3.0? = Turbo \\\\\\\\
4.0? = Supercharger /////// 5.0 swap.





DO NOT LISTEN TO ME
 
Give it a tune up. That's honestly going to be your best bet. There is NO way to give a naturally aspirated motor good CHEAP power sadly.
 
Tune up... new plugs, new air filter, proper air inflation for the tires. remove any extra weight such as the 10 sandbags in the bed for winter traction.

Not much you can do inexpensively to gain power, but the little things like tuneup and proper tire inflation may give you more performance boost than you think.

AJ
 
You could remove the bed, doors, passengers seat, hood, fenders, spare tire, bumpers, and windsheild.

The weight saving should help increase performance. And it would cost nothing.
 
Just put some really small tires on your truck then your speedometer will say you are going much faster!

Honestly, depending on the motor, there isn't anything cheap that is going to give you HP. That's like saying you want a big steak dinner for the price of a kids meal.
 
Give it a tune up. That's honestly going to be your best bet. There is NO way to give a naturally aspirated motor good CHEAP power sadly.

I should of said, no way to give THESE n/a motors good cheap power.

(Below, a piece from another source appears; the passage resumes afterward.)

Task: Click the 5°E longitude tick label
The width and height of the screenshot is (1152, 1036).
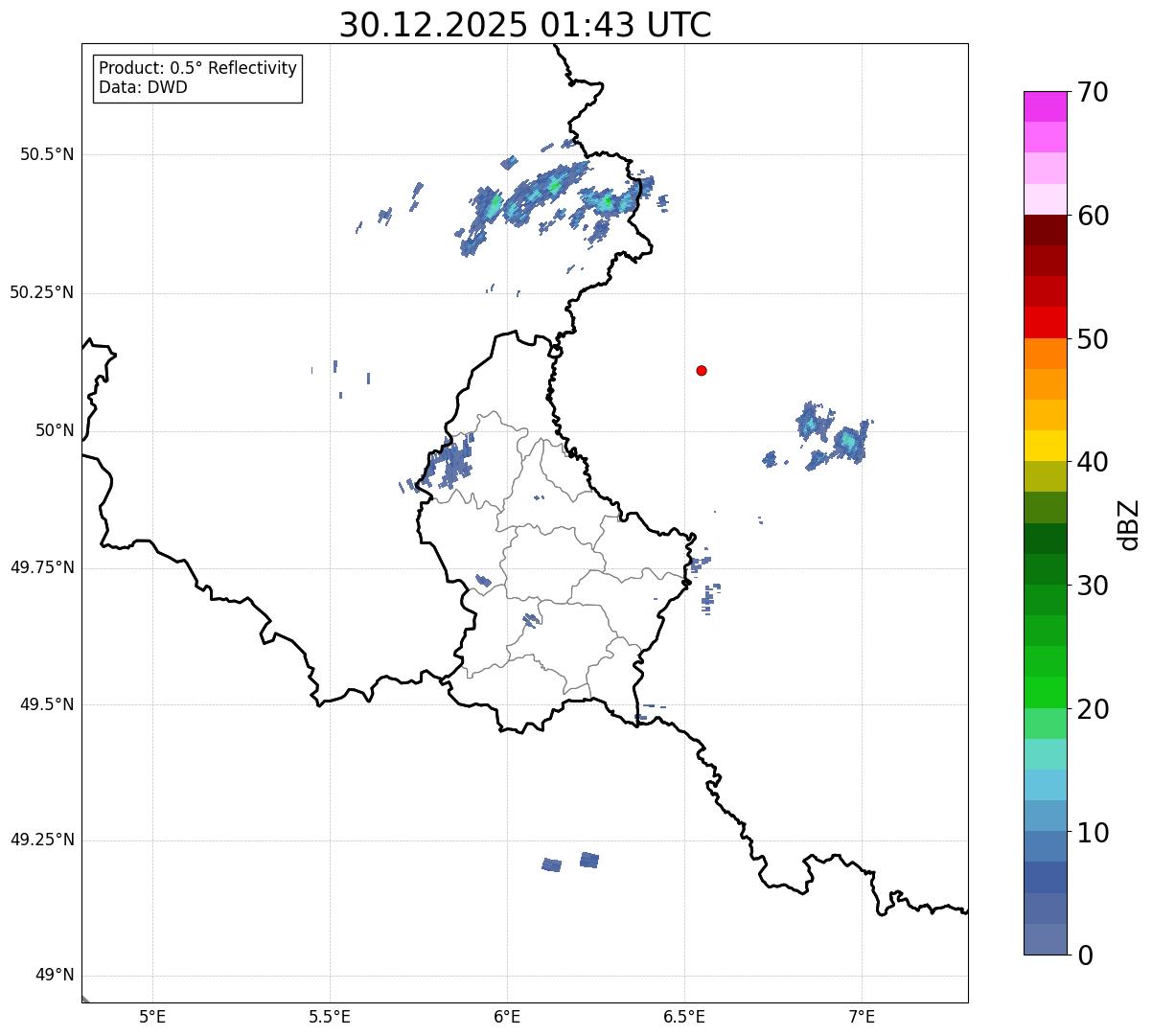Action: (x=152, y=1016)
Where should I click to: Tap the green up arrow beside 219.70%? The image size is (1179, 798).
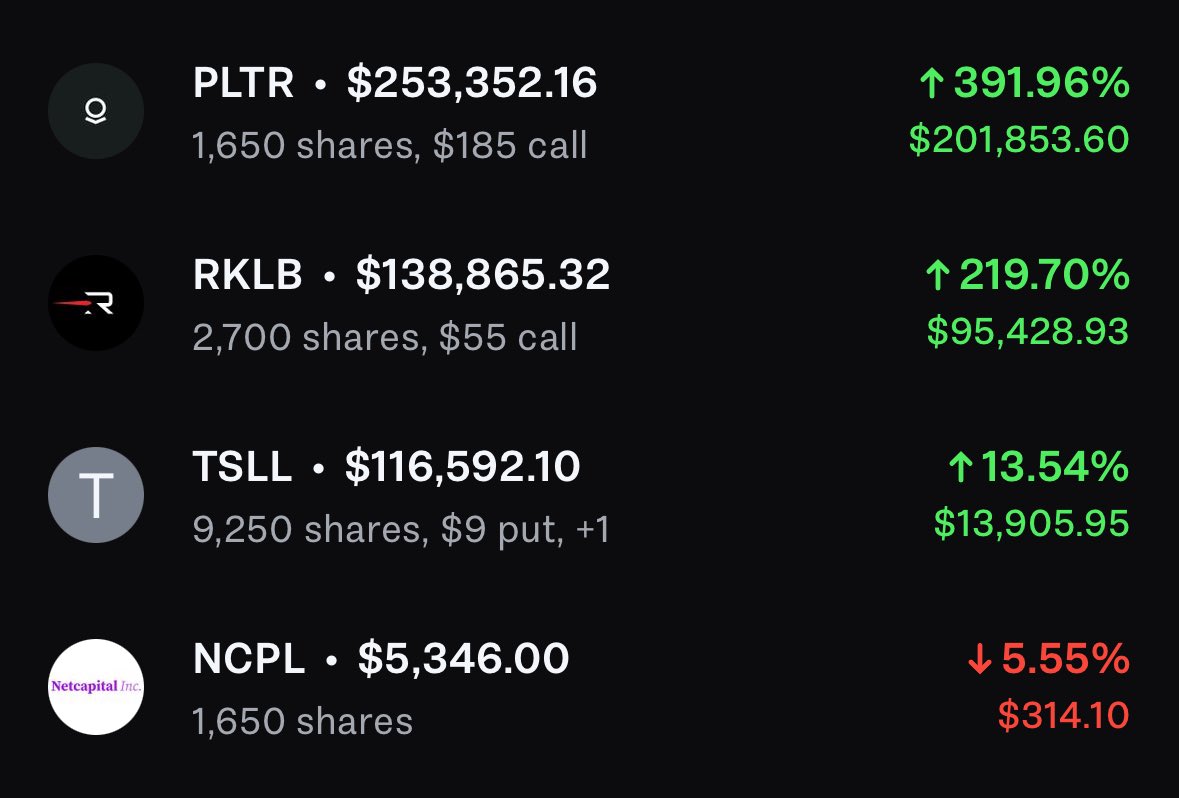(x=938, y=275)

If you had something powered by any sort of small block v8 you could realistically gain at least 100hp for under a grand, or gain close to 1000hp for a few grand.
 
It would just be cheaper to buy something with more power than to try to get more power out of a ranger. These stock engines are around 150-200hp stock (depending on year, make and model) so to get an extra 50-100 hp you would be spending $500+ if you did the labor whereas you could just buy something that has more power from the factory. I love them old rangers but they were pretty short on power compared to other vehicles of the same years. I recently sold my ranger and bought a gmc envoy that was only 4 years newer but has 130 MORE hp than my truck plus 4wd, better seats, better ride, better gas mileage, way more space and way more power..... It's kind of funny when you are so used to an older truck that seemed nice when you were driving it and then get something better and just shake your head at yourself over what you thought was nice....
 
Cheapest way to get on demand power is a wet nitrous kit. $200-500 for a small kit. You will know the moment it kicks in.

Another cheap way is methanol injection. I have it on my 1988. its mildly noticeable when it kicks in. Was around $50 to do.

Power adder on a 4.0 SOHC runs $2,000 to $3,000 depending on kit, parts, etc.

look up the zip tie mod to your throttle cable. $0.03 to have your full range throttle back.
 
Other than the above tune up recommendations, there really isn’t any cheap way to get any real horsepower gains.
 
Removing your heads and doing an effective port and polish job is worth 7% on average as well.

Avoid performance chips. Most do not work.

There is also the option of the basics like headers, high flow exhaust, and high flow intake. Combined with porting, may get you to a 8-9% overall increase IF combined with an aftermarket ECM (speeduino, megasquirt, microsquirt, holley, etc.)